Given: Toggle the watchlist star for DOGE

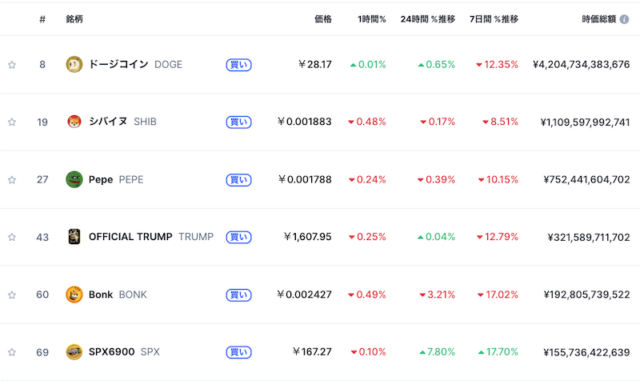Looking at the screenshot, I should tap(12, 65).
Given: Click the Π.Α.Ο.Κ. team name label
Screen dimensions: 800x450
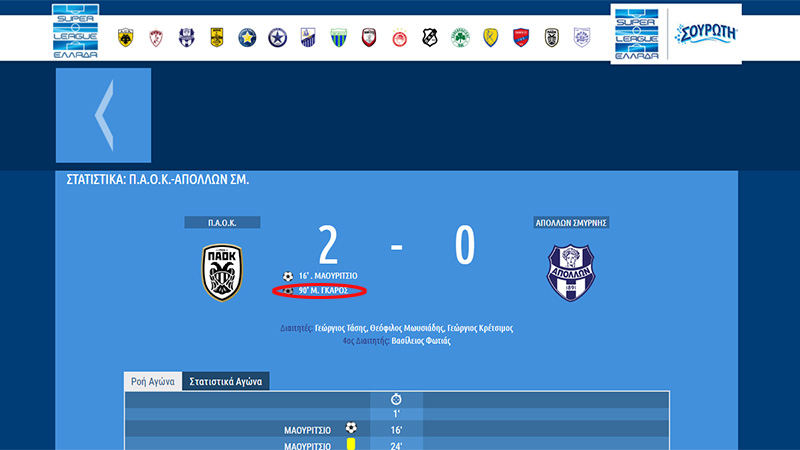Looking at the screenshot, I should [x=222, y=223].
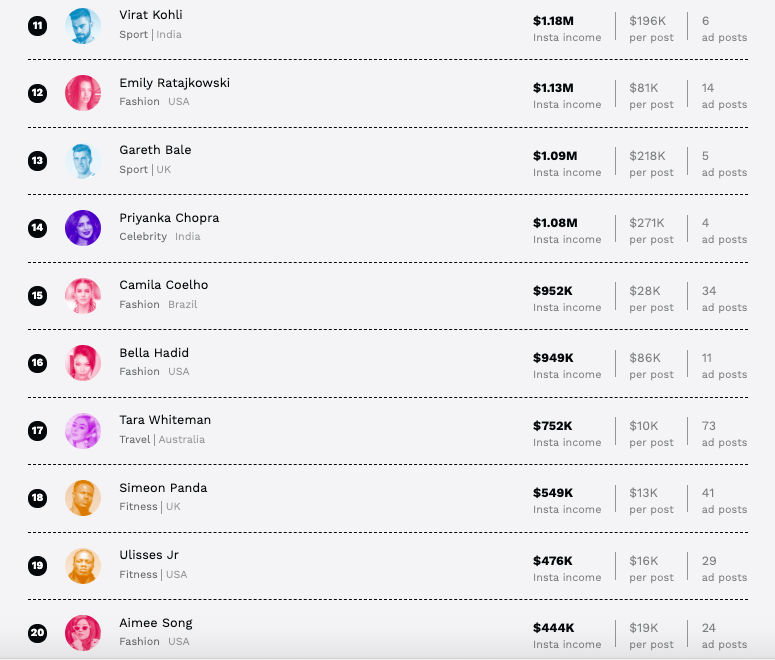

_Request_: Quote the records above word for word, leaving out the pictures.

_The result_:
Given: Toggle the watchlist star for DOGE

Looking at the screenshot, I should tap(12, 65).
Given: Click the Π.Α.Ο.Κ. team name label
Screen dimensions: 800x450
Looking at the screenshot, I should [x=222, y=223].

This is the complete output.